** Exercise directions **
Return everything from the first of the lines below down to the one containing "center [456, 488].", both included, reproduced verbatim and with nothing else.

** Data in this exercise **
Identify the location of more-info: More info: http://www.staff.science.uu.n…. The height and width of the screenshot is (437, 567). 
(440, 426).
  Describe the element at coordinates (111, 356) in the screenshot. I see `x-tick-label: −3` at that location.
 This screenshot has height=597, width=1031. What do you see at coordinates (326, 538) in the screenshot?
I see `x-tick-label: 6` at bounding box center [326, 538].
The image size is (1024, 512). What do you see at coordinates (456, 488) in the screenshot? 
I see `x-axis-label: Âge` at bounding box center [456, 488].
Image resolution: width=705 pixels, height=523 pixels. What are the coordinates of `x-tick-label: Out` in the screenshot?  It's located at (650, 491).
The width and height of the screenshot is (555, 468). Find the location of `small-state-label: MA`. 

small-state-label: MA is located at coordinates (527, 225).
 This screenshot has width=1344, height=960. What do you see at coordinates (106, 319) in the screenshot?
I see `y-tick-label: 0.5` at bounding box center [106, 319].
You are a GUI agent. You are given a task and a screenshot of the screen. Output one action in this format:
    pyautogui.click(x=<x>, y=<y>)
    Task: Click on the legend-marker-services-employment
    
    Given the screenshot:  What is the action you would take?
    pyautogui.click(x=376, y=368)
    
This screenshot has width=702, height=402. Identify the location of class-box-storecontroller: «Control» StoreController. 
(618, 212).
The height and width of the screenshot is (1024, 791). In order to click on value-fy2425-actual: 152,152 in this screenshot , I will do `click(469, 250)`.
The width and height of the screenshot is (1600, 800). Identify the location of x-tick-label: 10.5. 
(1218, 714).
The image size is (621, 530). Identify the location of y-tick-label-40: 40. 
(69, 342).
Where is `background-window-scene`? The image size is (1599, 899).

** Reply **
Identify the location of more-info: More info: http://www.staff.science.uu.n…. The height and width of the screenshot is (437, 567). 
(440, 426).
  Describe the element at coordinates (111, 356) in the screenshot. I see `x-tick-label: −3` at that location.
 This screenshot has height=597, width=1031. What do you see at coordinates (326, 538) in the screenshot?
I see `x-tick-label: 6` at bounding box center [326, 538].
The image size is (1024, 512). What do you see at coordinates (456, 488) in the screenshot? 
I see `x-axis-label: Âge` at bounding box center [456, 488].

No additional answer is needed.